One of the major drawbacks of AWS Fargate is that the pull times are relatively slow (compared to EC2). This is because EC2 nodes can have a local image cache on the instance. Fargate is serverless compute so does not offer this cache.

Having slow pull times can be troublesome if you have spiky loads. If it takes 60 seconds for the container to launch and 10 seconds for the health-checks of the load balancer to pass you will have 70 seconds from the scaling event (which in case of target tracking can be another 3 minutes).
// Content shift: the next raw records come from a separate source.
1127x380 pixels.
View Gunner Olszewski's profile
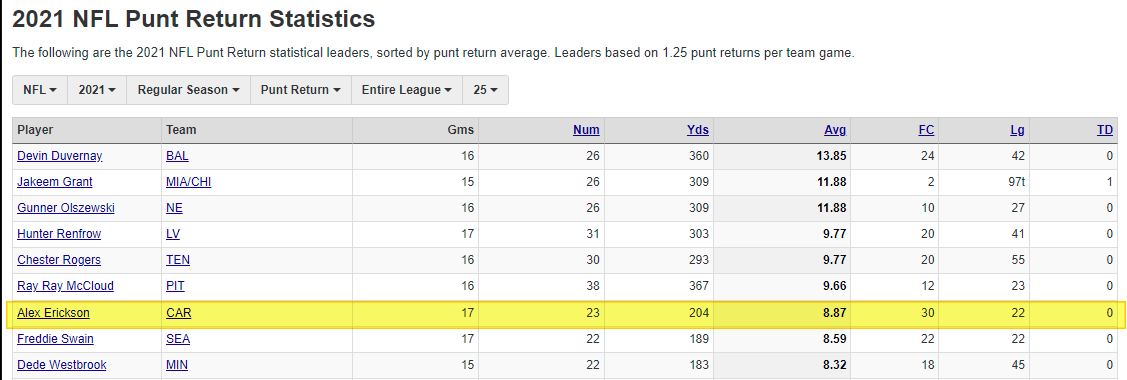coord(65,208)
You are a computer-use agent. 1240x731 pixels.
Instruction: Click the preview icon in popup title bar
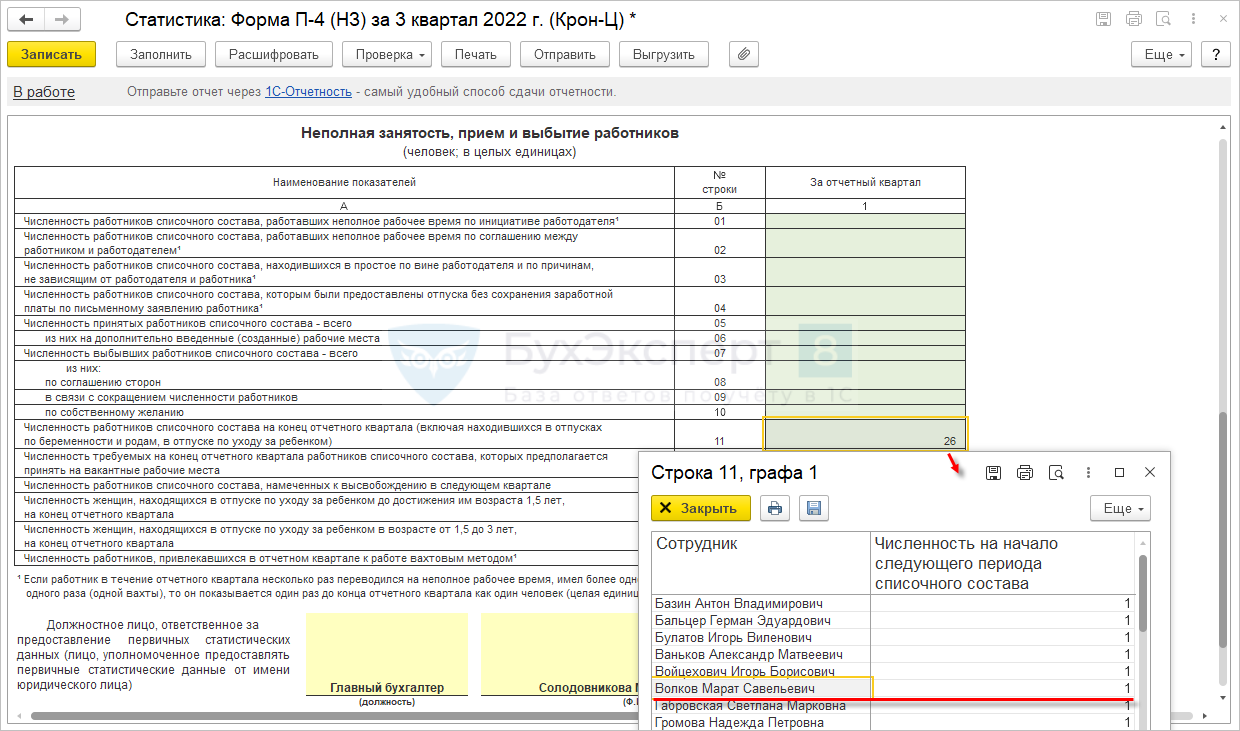coord(1055,472)
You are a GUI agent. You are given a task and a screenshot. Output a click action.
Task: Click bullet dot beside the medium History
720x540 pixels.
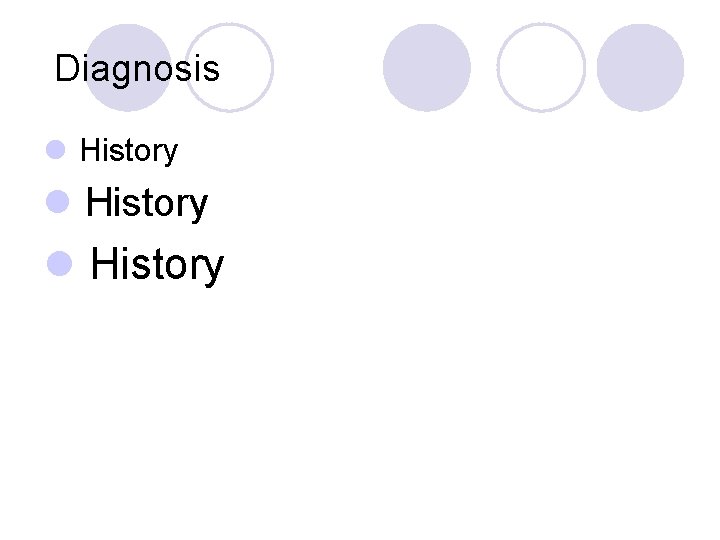(57, 202)
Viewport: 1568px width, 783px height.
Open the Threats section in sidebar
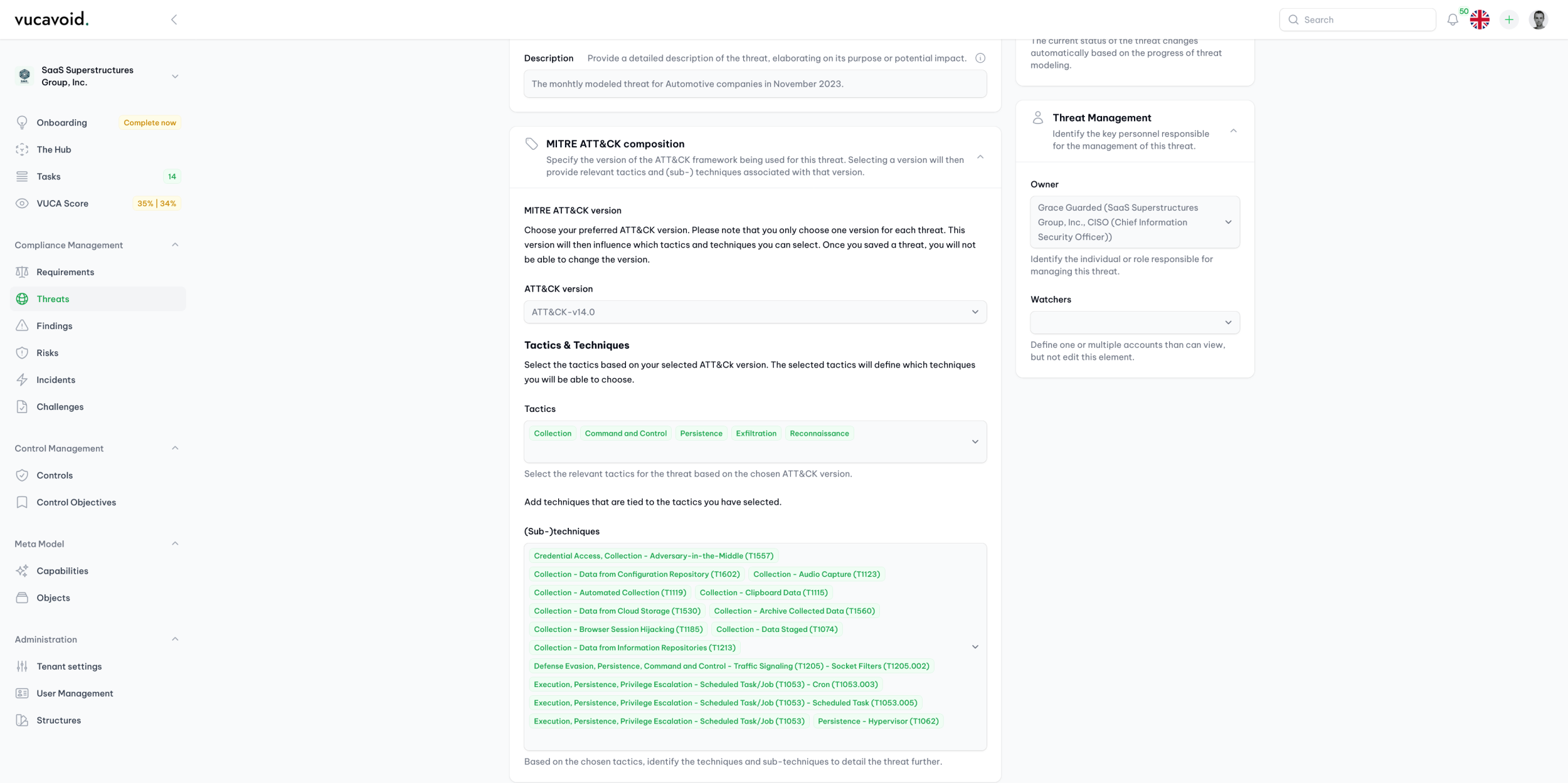[x=53, y=298]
Faster pull times allow your application to scale quicker to meet demand.

There have been some improvements in this space. Notably SOCI (Seekable OCI). This is an open source technology by AWS that stores an image index in the repository. Allowing for faster pull times in Fargate.

I did some benchmarking with an PHP container of 413 MB. Just running a simple artisan command line and benchmarking the start and creation time (so there is no load balancer involved, this could change the benchmarks due to the health checks).

Pulling without SOCI

Starting the container from in a private subnet (with a NAT instance):

Creation time	Start time	Duration
2024-04-10T12:33:42.190Z	2024-04-10T12:34:43.687Z	61 seconds
2024-04-10T12:33:39.054Z	2024-04-10T12:34:38.749Z	59 seconds
2024-04-10T12:33:42.233Z	2024-04-10T12:34:35.717Z	53 seconds
2024-04-10T12:33:40.833Z	2024-04-10T12:34:39.173Z	59 seconds
2024-04-10T12:33:39.402Z	2024-04-10T12:34:41.113Z	62 seconds
2024-04-10T12:33:41.342Z	2024-04-10T12:34:36.574Z	55 seconds
2024-04-10T12:33:41.342Z	2024-04-10T12:34:36.574Z	55 seconds
2024-04-10T12:33:39.964Z	2024-04-10T12:34:35.209Z	56 seconds
2024-04-10T12:33:37.956Z	2024-04-10T12:34:33.268Z	56 seconds
2024-04-10T12:33:38.655Z	2024-04-10T12:34:31.864Z	53 seconds

Pulling without SOCI (using VPC endpoints)

Initially I thought that I was able to get faster pull times by setting up a Gateway S3 endpoint (which you should have by default) and VPC endpoints (ecr.drk and ecr.api). However it turns out this is not the case:

Creation time	Start time	Duration
2024-04-10T12:23:47.643Z	2024-04-10T12:24:42.853Z	55 seconds
2024-04-10T12:23:50.045Z	2024-04-10T12:24:41.766Z	51 seconds
2024-04-10T12:23:53.436Z	2024-04-10T12:24:49.033Z	56 seconds
2024-04-10T12:23:51.992Z	2024-04-10T12:24:50.407Z	59 seconds
2024-04-10T12:23:50.430Z	2024-04-10T12:24:49.354Z	59 seconds
2024-04-10T12:23:50.759Z	2024-04-10T12:24:43.958Z	53 seconds
2024-04-10T12:23:52.621Z	2024-04-10T12:24:54.872Z	62 seconds
2024-04-10T12:23:52.580Z	2024-04-10T12:24:48.212Z	56 seconds
2024-04-10T12:23:51.428Z	2024-04-10T12:24:48.406Z	57 seconds
2024-04-10T12:23:49.307Z	2024-04-10T12:24:37.515Z	48 seconds

We can verify that the VPC endpoint is indeed being used by running a traceroute from inside the VPC:

This session is encrypted using AWS KMS.
sh-5.2$ traceroute 533267114484.dkr.ecr.eu-west-1.amazonaws.com
traceroute to 533267114484.dkr.ecr.eu-west-1.amazonaws.com (10.0.43.48), 30 hops max, 60 byte packets
 1  * * *
 2  * * *
 3  * * *
 4  * * *

The IP address 10.0.43.48 corresponds with the VPC endpoint IP address:

VPC endpoint IP address

Pulling containers using SOCI

Now we setup SOCI by setting up the following CloudFormation template. This will monitor your ECR repositories for pushes, and create the SOCI index in the ECR repository automatically.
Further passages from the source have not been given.